Esordisce in teatro nel 1932 con “Il sofà d’la marchesa d’Mombaron” e, nel 1935, con l’elegante e ironica La pulce d’oro cui fa seguire, sullo stesso registro, l’atto unico Lo stilita (1937). Ma le sue opere più rappresentative, quali I padri etruschi (1941), Lotta con l’angelo (1942) e Gorgonia ovvero il Tirso (1952), sono caratterizzate da toni intensamente drammatici e da una tematica di carattere spiritualistico, divenendo così ben presto uno dei giovani commediografi italiani più quotati e interessanti di quegli anni, tanto che, nel 1943, la sua attività ottiene il riconoscimento del premio dell’Accademia d’Italia.
Scrisse anche libretti d’opera, soprattutto per Ghedini, maestro artistico del fratello musicista Carlo (Re Hassan, 1939; Le baccanti, 1948). Durante il secondo conflitto mondiale e l’occupazione tedesca, partecipò alla Resistenza antifascista, appoggiando le formazioni d’ispirazione liberale dapprima a Pitigliano (GR) e successivamente ad Alpignano (TO) trattando, tra l’altro, la resa di 40 militari della Divisione repubblichina Monterosa e difendendoli dalle formazioni partigiane di sinistra che li volevano fucilare.
Nel primo dopoguerra (1946) si trasferisce a Roma a seguito di un contratto con la casa cinematografica LUX ottenuto grazie a SiIvio d’Amico. Dopo aver collaborato con Mario Soldati alla trascrizione cinematografica di Le miserie del signor Travet (1946), si distingue nel conferire rigore letterario e consequenzialità logica alle fantastiche storie di Federico Fellini;
Lavora a soggetti e sceneggiature per Lattuada, Rossellini, Germi, Monicelli. Trascorre il tempo libero a Pitigliano in Maremma, dove si occupa della tenuta agricola di famiglia.

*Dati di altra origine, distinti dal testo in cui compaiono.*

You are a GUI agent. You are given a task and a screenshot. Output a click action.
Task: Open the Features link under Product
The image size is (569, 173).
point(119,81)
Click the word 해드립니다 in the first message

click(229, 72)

La collaborazione continua anche quando Fellini passa alla regia (con l’apporto anche di Ennio Flaiano) per tutti i suoi film da Luci del varietà (1951) a 8 e 1/2 (1963), meritando candidature al Premio Oscar alla migliore sceneggiatura originale per “La strada”, “I vitelloni”, “La dolce vita”. Negli anni settanta scrive sceneggiati alla televisione e collabora alla trilogia di Amici miei, (1975, 1982, 1985).
La sua carriera artistica viene premiata con cinque Nastri d’Argento, quattro candidature all’Oscar, due premi internazionali Ennio F1aiano. Nel 1988 si sposa una seconda volta con l’attrice Madeleine LeBeau. Nel 1998 si completa come maestro del realismo poetico che lo ha reso celebre nel mondo pubblicando La casa di Robespierre, dopo Speriamo che siafemmina riceve il secondo David di Donatello alla carriera e viene insignito dell’onorificenza di Cavaliere di Gran Croce dell’Ordine al Merito della Repubblica Italiana.
Nel 2008 in occasione del suo centesimo compleanno è stato pubblicato L’uomo a cavallo, soggetto cinematografico realista-poetico.
La sua scomparsa incide in profondità nella storia dello spettacolo italiano, per aver egli saputo misurarsi, dagli anni ’30 in poi, con peculiare personalità d’autore in un ampio ventaglio di modalità espressive: prima il teatro, poi la radio, il cinema, infine la televisione.
È certamente riduttivo ricordarlo soltanto come “lo sceneggiatore di Fellini”: Pinelli è stato molto altro e di più, incarnando la fedeltà a un modo di vita riservato, poco esibito e signorile che considerava con sobrietà e distacco la notorietà che lo circondava.